The radius of the island is d, and the two intersections of the x-axis form a line segment. The radar that can scan to the island must be on the line segment, and all the line segments are sorted according to the size of the left endpoint. If the right endpoint of the former Island is larger than the left endpoint of the latter Island, the two islands can share a radar.
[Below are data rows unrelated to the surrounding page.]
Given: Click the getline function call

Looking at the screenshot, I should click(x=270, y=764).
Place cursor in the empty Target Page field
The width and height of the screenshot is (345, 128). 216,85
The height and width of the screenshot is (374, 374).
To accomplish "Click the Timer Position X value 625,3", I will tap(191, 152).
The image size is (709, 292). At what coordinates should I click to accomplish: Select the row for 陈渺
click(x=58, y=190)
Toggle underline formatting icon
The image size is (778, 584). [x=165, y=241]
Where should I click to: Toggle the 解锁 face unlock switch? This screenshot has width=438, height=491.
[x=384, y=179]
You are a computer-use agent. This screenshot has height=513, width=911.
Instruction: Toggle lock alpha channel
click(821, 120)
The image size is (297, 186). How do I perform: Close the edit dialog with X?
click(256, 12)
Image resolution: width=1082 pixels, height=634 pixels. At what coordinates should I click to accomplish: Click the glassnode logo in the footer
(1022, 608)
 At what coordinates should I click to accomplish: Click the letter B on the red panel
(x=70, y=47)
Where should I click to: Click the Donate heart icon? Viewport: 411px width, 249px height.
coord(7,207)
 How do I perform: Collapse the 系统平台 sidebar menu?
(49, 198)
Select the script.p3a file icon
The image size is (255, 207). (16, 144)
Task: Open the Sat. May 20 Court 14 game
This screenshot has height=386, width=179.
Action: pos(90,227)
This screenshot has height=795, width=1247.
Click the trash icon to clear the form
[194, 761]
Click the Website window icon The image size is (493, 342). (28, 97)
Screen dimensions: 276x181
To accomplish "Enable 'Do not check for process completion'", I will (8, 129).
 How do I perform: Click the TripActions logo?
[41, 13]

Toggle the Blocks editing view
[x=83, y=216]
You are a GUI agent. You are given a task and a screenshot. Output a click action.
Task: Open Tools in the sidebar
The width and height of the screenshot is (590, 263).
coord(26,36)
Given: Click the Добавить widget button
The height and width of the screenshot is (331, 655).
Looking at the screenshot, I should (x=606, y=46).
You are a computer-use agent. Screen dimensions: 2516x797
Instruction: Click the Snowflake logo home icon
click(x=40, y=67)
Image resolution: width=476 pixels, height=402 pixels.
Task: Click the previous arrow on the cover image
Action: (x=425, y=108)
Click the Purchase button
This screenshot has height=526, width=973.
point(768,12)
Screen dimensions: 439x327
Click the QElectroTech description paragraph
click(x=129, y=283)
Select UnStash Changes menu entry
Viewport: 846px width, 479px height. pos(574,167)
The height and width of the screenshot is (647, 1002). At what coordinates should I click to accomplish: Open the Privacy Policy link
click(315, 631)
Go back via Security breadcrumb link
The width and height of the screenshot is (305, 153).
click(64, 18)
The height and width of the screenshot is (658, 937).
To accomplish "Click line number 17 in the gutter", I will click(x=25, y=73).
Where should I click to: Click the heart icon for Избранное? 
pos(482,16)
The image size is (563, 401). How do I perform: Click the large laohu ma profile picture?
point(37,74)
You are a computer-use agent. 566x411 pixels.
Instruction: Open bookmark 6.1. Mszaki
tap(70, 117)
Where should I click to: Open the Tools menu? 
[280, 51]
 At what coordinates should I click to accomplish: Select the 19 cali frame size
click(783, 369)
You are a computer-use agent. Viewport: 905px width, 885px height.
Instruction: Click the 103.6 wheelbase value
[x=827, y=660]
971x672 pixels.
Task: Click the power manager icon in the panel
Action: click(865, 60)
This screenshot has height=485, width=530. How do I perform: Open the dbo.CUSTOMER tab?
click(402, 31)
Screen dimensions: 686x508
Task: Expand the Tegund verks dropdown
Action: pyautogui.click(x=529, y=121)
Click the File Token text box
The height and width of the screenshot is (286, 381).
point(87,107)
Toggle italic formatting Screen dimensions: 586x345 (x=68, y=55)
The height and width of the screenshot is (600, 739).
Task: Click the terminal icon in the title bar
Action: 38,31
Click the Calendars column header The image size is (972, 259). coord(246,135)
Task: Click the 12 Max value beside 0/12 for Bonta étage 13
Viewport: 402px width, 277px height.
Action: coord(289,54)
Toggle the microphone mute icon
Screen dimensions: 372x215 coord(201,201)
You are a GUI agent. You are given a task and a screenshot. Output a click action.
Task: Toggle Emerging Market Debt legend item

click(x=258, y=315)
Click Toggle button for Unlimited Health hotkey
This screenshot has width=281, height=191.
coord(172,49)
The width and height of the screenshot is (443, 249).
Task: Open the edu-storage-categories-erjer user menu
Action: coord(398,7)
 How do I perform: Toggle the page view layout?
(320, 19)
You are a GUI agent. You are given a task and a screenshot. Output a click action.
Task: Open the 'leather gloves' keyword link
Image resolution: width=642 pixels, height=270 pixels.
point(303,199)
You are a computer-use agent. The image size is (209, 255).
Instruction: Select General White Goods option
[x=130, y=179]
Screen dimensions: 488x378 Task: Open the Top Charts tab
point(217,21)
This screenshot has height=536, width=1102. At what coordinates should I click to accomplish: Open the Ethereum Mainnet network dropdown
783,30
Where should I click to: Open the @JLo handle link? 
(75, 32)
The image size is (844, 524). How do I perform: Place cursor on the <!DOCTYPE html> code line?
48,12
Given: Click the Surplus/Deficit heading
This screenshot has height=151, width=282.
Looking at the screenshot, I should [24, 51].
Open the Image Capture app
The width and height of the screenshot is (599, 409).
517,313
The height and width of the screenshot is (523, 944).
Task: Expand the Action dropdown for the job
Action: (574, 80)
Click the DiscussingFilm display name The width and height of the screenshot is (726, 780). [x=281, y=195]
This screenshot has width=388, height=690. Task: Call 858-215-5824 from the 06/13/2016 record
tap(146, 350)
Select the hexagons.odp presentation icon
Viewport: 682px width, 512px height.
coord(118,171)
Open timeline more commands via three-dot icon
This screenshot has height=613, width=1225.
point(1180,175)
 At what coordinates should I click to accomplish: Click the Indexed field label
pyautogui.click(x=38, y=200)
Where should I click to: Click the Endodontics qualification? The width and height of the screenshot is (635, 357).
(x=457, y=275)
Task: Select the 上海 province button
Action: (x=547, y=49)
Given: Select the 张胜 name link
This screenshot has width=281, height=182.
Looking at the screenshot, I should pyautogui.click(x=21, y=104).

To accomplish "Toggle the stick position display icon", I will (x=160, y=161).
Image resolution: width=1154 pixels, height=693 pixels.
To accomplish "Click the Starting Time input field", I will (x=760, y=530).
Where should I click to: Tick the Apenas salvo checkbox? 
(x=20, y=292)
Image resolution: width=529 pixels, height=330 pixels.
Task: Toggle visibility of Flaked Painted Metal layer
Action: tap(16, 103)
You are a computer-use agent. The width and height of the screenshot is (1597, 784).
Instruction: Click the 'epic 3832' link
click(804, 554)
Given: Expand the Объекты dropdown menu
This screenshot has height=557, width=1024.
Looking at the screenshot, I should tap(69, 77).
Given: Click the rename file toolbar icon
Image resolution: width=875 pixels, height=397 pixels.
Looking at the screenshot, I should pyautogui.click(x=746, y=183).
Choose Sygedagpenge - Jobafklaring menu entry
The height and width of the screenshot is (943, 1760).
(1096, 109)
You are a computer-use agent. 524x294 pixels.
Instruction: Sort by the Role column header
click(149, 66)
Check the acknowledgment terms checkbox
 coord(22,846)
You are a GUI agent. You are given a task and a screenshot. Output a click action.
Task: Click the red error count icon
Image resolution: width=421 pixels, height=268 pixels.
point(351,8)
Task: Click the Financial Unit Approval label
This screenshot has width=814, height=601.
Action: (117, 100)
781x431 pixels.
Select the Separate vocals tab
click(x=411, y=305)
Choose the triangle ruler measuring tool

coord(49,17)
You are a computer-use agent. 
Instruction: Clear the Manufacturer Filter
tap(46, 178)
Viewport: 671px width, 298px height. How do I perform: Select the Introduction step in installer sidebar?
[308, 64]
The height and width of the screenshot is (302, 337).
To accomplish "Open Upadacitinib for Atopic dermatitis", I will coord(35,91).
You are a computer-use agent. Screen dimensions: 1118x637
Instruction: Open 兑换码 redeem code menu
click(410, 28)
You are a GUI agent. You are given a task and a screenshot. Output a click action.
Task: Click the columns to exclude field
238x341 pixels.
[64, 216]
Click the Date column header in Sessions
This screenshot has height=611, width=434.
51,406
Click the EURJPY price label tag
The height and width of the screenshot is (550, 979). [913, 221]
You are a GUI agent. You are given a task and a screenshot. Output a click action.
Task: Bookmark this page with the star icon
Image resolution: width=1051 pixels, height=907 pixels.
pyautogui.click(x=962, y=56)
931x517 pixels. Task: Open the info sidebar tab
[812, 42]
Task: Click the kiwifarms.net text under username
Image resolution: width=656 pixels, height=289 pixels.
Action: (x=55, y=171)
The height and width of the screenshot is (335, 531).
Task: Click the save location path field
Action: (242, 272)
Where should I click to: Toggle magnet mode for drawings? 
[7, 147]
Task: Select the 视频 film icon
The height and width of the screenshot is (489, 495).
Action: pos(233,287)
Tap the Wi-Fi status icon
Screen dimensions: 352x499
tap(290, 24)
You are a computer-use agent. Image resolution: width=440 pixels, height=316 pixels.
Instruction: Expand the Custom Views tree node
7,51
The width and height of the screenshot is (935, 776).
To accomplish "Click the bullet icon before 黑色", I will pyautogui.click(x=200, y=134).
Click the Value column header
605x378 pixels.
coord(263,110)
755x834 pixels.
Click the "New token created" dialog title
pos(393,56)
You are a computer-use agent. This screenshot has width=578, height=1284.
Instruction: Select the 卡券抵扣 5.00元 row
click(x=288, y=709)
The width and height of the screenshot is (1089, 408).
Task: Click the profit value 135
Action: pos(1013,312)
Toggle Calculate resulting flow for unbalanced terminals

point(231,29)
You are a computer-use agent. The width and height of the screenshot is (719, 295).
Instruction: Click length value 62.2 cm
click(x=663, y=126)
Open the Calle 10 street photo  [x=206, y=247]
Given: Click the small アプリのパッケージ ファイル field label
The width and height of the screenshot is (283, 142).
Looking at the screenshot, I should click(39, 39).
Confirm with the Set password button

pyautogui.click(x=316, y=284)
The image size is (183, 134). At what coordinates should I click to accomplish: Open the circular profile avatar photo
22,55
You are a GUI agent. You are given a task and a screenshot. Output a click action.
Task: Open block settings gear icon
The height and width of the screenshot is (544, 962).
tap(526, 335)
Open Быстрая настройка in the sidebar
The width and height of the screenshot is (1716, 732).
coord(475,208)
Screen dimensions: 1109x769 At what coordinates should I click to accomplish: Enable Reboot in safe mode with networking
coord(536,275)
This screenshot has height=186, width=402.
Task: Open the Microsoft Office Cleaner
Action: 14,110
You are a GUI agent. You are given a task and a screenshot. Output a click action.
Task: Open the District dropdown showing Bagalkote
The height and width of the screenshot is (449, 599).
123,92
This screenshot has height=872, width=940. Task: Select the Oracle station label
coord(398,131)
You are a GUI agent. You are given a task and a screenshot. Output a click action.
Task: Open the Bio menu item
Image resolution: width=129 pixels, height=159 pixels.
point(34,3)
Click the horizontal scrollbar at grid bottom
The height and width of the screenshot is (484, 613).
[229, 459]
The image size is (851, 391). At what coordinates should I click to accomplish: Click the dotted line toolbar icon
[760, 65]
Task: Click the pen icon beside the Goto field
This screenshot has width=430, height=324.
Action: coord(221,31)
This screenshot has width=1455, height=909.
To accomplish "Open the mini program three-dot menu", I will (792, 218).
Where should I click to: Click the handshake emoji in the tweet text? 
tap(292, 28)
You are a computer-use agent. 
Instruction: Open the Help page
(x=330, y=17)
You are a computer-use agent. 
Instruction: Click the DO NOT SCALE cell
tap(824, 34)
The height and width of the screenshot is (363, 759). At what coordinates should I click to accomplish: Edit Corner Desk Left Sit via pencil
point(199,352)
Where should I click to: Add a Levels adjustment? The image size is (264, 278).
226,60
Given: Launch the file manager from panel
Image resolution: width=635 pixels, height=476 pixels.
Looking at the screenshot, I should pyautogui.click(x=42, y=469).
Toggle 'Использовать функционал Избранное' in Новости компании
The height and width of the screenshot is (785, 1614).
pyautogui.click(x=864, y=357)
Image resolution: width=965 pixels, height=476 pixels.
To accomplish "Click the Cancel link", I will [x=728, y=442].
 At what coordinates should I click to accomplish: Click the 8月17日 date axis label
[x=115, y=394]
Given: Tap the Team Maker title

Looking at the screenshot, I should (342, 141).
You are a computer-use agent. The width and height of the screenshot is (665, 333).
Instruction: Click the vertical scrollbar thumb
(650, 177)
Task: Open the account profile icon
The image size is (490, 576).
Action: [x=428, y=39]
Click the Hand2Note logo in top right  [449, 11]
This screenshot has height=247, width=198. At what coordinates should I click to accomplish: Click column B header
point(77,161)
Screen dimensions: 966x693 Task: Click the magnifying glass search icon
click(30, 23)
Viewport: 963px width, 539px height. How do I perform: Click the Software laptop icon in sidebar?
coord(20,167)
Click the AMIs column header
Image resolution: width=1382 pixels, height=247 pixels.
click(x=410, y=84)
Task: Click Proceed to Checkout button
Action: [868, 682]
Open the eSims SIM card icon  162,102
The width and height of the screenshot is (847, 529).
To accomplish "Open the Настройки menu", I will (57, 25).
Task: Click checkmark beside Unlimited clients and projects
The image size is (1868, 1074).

Otherwise, the radar number + 1. If it can be shared, the next time as The criterion is the smaller island position of the right end of the first two islands that can be shared.
This question has been submitted on the ACM website of Peking University
# include<stdio.h>
# include<math.h>
typedef struct
{
double left;
double right;
}island;
int main()
{
island position[1000],temp,p;
int n,d,count,order=0; // count how many islands, order the first case
int x,y,i,j,flag,min; //flag=1 output-1
double m;
while(1)
{ flag=0;
count=0;
scanf("%d %d",&n,&d);
if(n==0&&d==0)
break;
if(d<0||n<0)
flag=1;
for(i=0;i<n;i++)
{
scanf("%d %d",&x,&y);
if(y<0||y>d)
flag=1;
else
{
m=d*d-y*y;
position[i].left=x-sqrt(m);
position[i].right=x+sqrt(m); // The parameter of sqrt is double or float
}
}
order++;
printf("Case %d: ",order);
if(flag==1)
{
printf("%d\n",-1);
continue;
}
count=1;
for(i=0;i<n;i++) //Sort left to right
{
min=i;
for(j=i+1;j<n;j++)
if(position[min].left>position[j].left)
min=j;
if(min!=i)
{
temp=position[i];
position[i]=position[min];
position[min]=temp;
}
}
if(n==1&&y<=d)
count=1;
p=position[0];
for(i=1;i<n;i++) // p last Island
{
if(p.right<position[i].left)
{
count++;
p=position[i];
}
else
{
if(p.right>position[i].right)
p=position[i];
}
}
printf("%d\n",count);
}
}